Não há sinalização de piso para cegos. Há rampas no piso térreo, com corrimão, mas não nas laterais das salas. Os elevadores não têm o botão PCD, que altera o funcionamento das portas automáticas, retardando seu fechamento, essencial no caso dos idosos. Há uma boa oferta de cadeiras de rodas. Os corredores para os consultórios são estreitos e não tem ventilação. E são lotados de cadeiras fixas, que dificultam a circulação de pessoas. E das cadeiras de rodas que existem em abundância nessa AME. Simplesmente nada foi feito para facilitar a vida dos cadeirantes. Não há áreas demarcadas para eles.
A consulta estava marcada para 9h30. Às10h, a atendente passa dizendo que a médica não veio. Vamos ao andar térreo para fazer um novo agendamento. Passados 30 minutos, a atendente passa novamente, agora dizendo que a doutora havia chegado. E atenderia a quem esperasse. Optamos por ficar. Ao meio-dia, a fome nos perturbava, mas não há sequer um modesto pipoqueiro, um simples carrinho de milho verde ou mesmo uma banquinha de café e pão de queijo. Ver aquelas pessoas com mais de 60 anos reclamando de fome me causa reações distintas. Extrema solidariedade às vítimas da fome e profundo asco pelos gestores dessa arapuca.
Conversava com uma mulher de 76 anos ao meu lado.
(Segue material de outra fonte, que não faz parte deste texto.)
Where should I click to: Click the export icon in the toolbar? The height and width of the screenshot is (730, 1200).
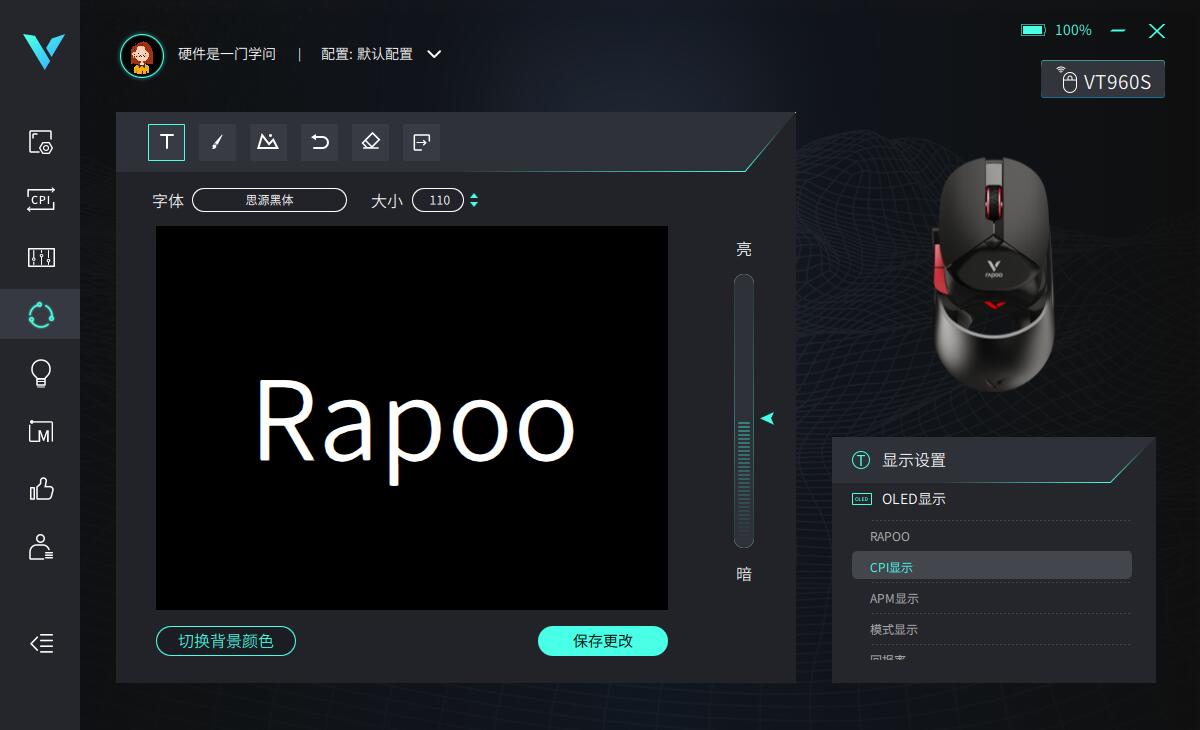point(421,142)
Ela disse que nunca reclama, pois se fizer isso perderia esse atendimento. Não acredito que isso ocorra, mas me pareceu que outras pessoas ali pensam assim também.
Ela estava tentando informações sobre onde comprar alimentos, mas teve da recepcionista a mesma resposta que todos: não há lanchonete nesta AMA. Se quiser e for corajoso, atravesse a rua e vá no supermercado em frente, num dos cruzamentos mais movimentados da cidade. Ele preferiu continuar a passar fome.
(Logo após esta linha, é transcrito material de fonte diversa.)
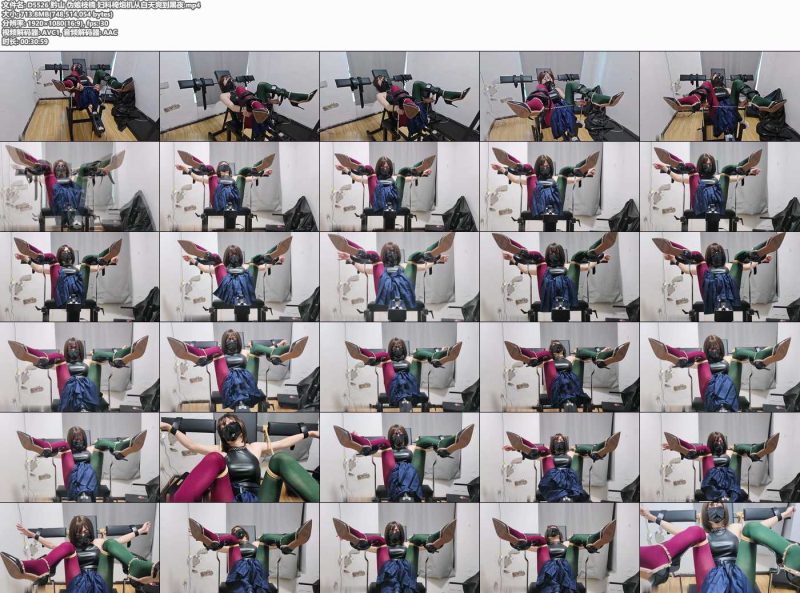Select the second thumbnail in the fourth row
Screen dimensions: 800x593
tap(240, 367)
Prescrita a fome e com o tempo já perdido, o estresse se materializava. As consultas com a neurologista se alongavam. Previstas para durar 10 minutos – um tempo muito curto –, os atendimentos estavam na casa dos 40 minutos. A recepção dessas salas não tem um painel com a ordem das senhas. Com medo de perder o lugar numa fila que desconhecem, os usuários ficam nos corredores (sem ventilação) de acesso aos consultórios.
Quando chegou a minha vez, entrei no pequeno consultório e encontrei a médica. Ela conduziu a consulta com as perguntas pertinentes e revelando que me encaminharia para um serviço especializado em meu quadro clinico.
Feito o encaminhamento e impressas a prescrições dos medicamentos, a serem retirados na farmácia de alto custo do SUS, a consulta estava encerrada. Nesse momento ela se levanta para entregar as prescrições e reparo que seu jaleco está com o logotipo de um hospital na zona oeste da cidade. Logo cheguei a duas possibilidades, ou ela estava vindo de um plantão, o que causou o atraso, ou iria para la após o atendimento na AME. E não deve ganhar uniforme do SUS.
Ao sair encontrei a recepcionista e lhe disse que considerava o atraso absurdo. Ela recomendou que eu procurasse o serviço de atendimento no térreo, “porque essa doutora faz isso todo dia” e registrasse a queixa. Como assim todo dia? Ela reiterou: "Todos os dias, e nós não podemos fazer nada!"
Entendi rapidamente que essa unidade não tem uma gestão eficiente. Falta o básico, o controle de entrada e saída dos funcionários, inclusive médicos. Com as novas tecnologias de reconhecimento facial, isto não deveria ser um problema. Mas a falta de gestão cotidiana, presente junto aos usuários, é uma falha muito grande. É preciso que a SPDM reveja seu sistema de gestão urgentemente, e adote uma crítica interna, um ouvidor para lidar com as reclamações. Não parece ser complicado ter café e bolachas ou fazer que os médicos cumpram os horários. Se não fazem, é porque não estão dando a atenção devida. Falta amor a AME idoso!